Improving Execution Concurrency of Large-Scale Matrix Multiplication on Distributed Data-Parallel Platforms
Rong Gu,Yun Tang,Chen Tian,Hucheng Zhou,Guanru Li,Xudong Zheng,Yihua Huang
DOI: https://doi.org/10.1109/tpds.2017.2686384
IF: 5.3
2017-01-01
IEEE Transactions on Parallel and Distributed Systems
Abstract:Matrix multiplication is a dominant but very time-consuming operation in many big data analytic applications. Thus its performance optimization is an important and fundamental research issue. The performance of large-scale matrix multiplication on distributed data-parallel platforms is determined by both computation and IO costs.

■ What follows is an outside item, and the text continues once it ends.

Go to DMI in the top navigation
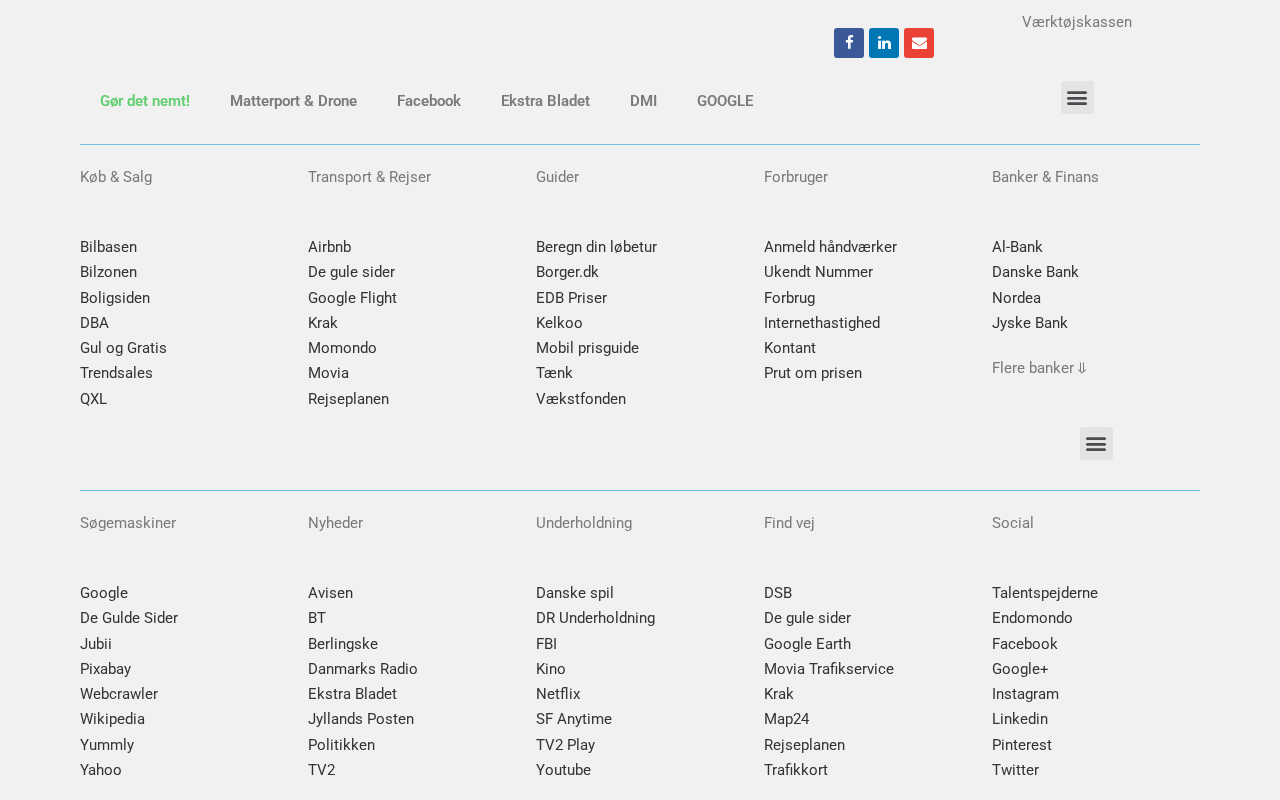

For existing matrix multiplication execution strategies, when the execution concurrency scales up above a threshold, their execution performance deteriorates quickly because the increase of the IO cost outweighs the decrease of the computation cost. This paper presents a novel parallel execution strategy CRMM (Concurrent Replication-based Matrix Multiplication) along with a parallel algorithm, Marlin, for large-scale matrix multiplication on data-parallel platforms. The CRMM strategy exploits higher execution concurrency for sub-block matrix multiplication with the same IO cost. To further improve the performance of Marlin, we also propose a number of novel system-level optimizations, including increasing the concurrency of local data exchange by calling native library in batch, reducing the overhead of block matrix transformation, and reducing disk heavy shuffle operations by exploiting the semantics of matrix computation. We have implemented Marlin as a library along with a set of related matrix operations on Spark and also contributed Marlin to the open-source community. For large-sized matrix multiplication, Marlin outperforms existing systems including Spark MLlib, SystemML and SciDB, with about $1.29\times$ , $3.53\times$ and $2.21\times$ speedup on average, respectively. The evaluation upon a real-world DNN workload also indicates that Marlin outperforms above systems by about $12.8\times$ , $5.1\times$ and $27.2\times$ speedup, respectively.